So far, the qlever index command gave no insight into how much memory an index build actually needs or which index phase is responsible for the peak.

With this change, every index build records RSS memory and CPU usage over time, writes <name>.resource-usage-log.tsv, and renders <name>.resource-usage-plot.png once the index build finishes. The plot shades each index build phase (parsing, vocabulary merge, conversion, each permutation, and the text index) as a separate band and annotates the memory peak, so resource usage can be attributed to a specific phase. For comparison across runs and settings, the plot is captioned with the git hash of the index binary, the STXXL_MEMORY setting, and the batch size. This works whether the index is built natively or in a container (docker / podman).

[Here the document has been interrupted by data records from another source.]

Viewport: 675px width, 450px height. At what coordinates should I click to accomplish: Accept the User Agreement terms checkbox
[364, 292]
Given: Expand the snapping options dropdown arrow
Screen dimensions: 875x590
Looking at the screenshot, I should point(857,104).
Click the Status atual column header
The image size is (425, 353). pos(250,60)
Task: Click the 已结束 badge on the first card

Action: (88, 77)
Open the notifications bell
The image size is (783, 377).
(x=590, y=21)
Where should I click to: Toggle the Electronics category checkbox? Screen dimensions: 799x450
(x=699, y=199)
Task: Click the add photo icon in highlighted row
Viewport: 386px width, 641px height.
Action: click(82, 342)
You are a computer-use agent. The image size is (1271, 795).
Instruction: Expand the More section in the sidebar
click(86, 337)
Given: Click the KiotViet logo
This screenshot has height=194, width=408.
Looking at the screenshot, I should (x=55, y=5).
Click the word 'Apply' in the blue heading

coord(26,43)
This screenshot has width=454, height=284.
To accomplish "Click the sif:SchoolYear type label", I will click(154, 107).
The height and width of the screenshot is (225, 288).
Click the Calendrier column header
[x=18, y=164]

The sampling rate can be set with --resource-usage-interval and the plot density on long builds with --resource-usage-plot-max-points (the sampling itself is unaffected, only how many points are drawn). There is also a --resource-usage-plot-only option that renders the plot from an existing <name>.resource-usage-log.tsv without re-running the index build, which is useful for tweaking --resource-usage-plot-max-points.

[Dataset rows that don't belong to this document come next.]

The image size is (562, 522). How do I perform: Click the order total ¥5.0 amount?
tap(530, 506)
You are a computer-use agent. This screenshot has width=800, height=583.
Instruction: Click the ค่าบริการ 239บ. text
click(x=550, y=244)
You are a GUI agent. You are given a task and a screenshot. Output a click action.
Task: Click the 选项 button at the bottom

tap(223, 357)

numpy and matplotlib are used only to render the resource-usage plot and not to log the resource-usage during an index build. Because that is a narrow use case and matplotlib is heavy, pulling in several transitive dependencies, they are an optional plot extra (pip install "qlever[plot]") rather than core dependencies. This keeps the base install small. Without these libraries the index build still succeeds and writes the resource-usage log; only the plot is skipped, with a hint to install qlever[plot].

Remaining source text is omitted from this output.